Suppose that finite group $G\neq 1$ and $|G : M| ∈ \mathbb P$ for every maximal subgroup $M$ of $G$. Then prove: $G$ contains a normal maximal subgroup.
(we all know that a maximal subgroup is normal then its index is prime, but the question is like a converse theorem.)

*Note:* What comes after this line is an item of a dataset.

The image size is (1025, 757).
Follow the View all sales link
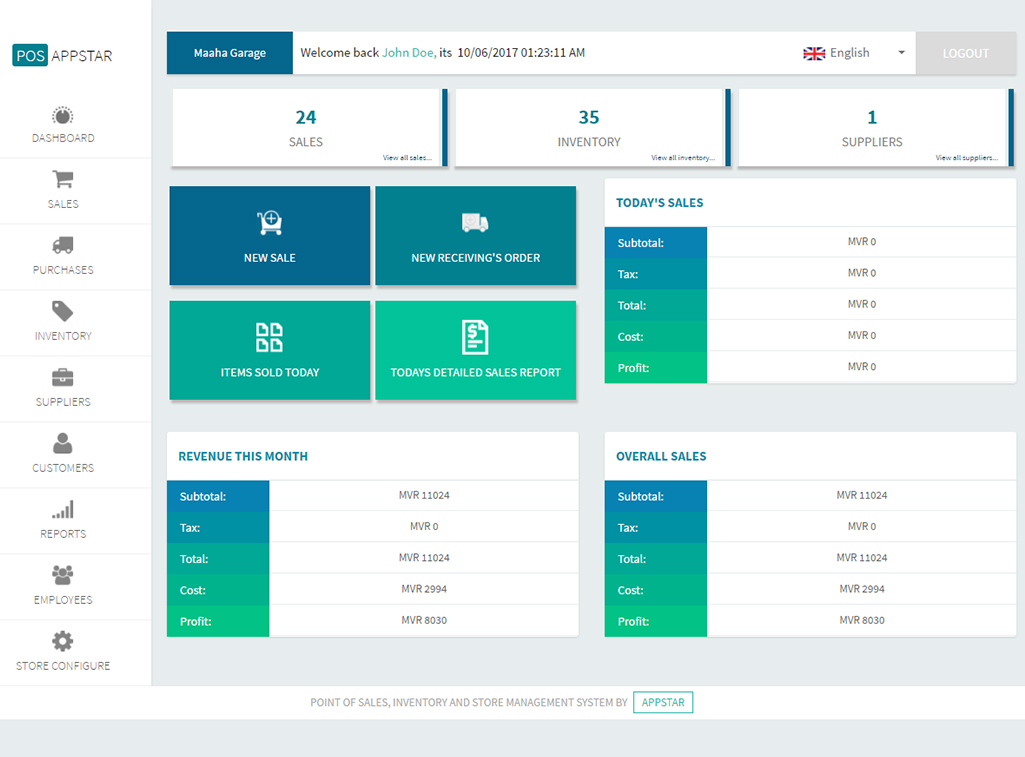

Suppose $N\leq U$, if $U/N$ is maximal subgroup of $G/N$, then $U$ is also the maximal subgroup of $G$. From $|G/N:U/N|=|G:U|\in \mathbb P$. By induction, all we need is to find normal group $1<N<G$, i.e. $G$ is not simple. If $G$ is an abelian simple group, it's so obvious. But how to find the contradiction if $G$ is non-abelian simple?
Best Answer
Suppose that $G$ is a nonabelian simple group and all of its maximal subgroups have prime index. Let $p$ be the smallest prime such that $G$ has a subgroup $H$ of index $p$. Then by considering the action of $G$ by multiplication on the left cosets of $H$ in $G$ we get an embedding of $G$ into $S_p$ (in fact into $A_p$ but we don't need that), so we can assume that $G \le S_p$.
The all primes $q$ dividing $|G|$ satisfy $q \le p$. Since $G$ is nonabelian simple it cannot be a $p$-group, so a maximal subgroup of $G$ containing a Sylow $p$-subgroup of $G$ has prime index $q<p$, contrary to the choice of $p$.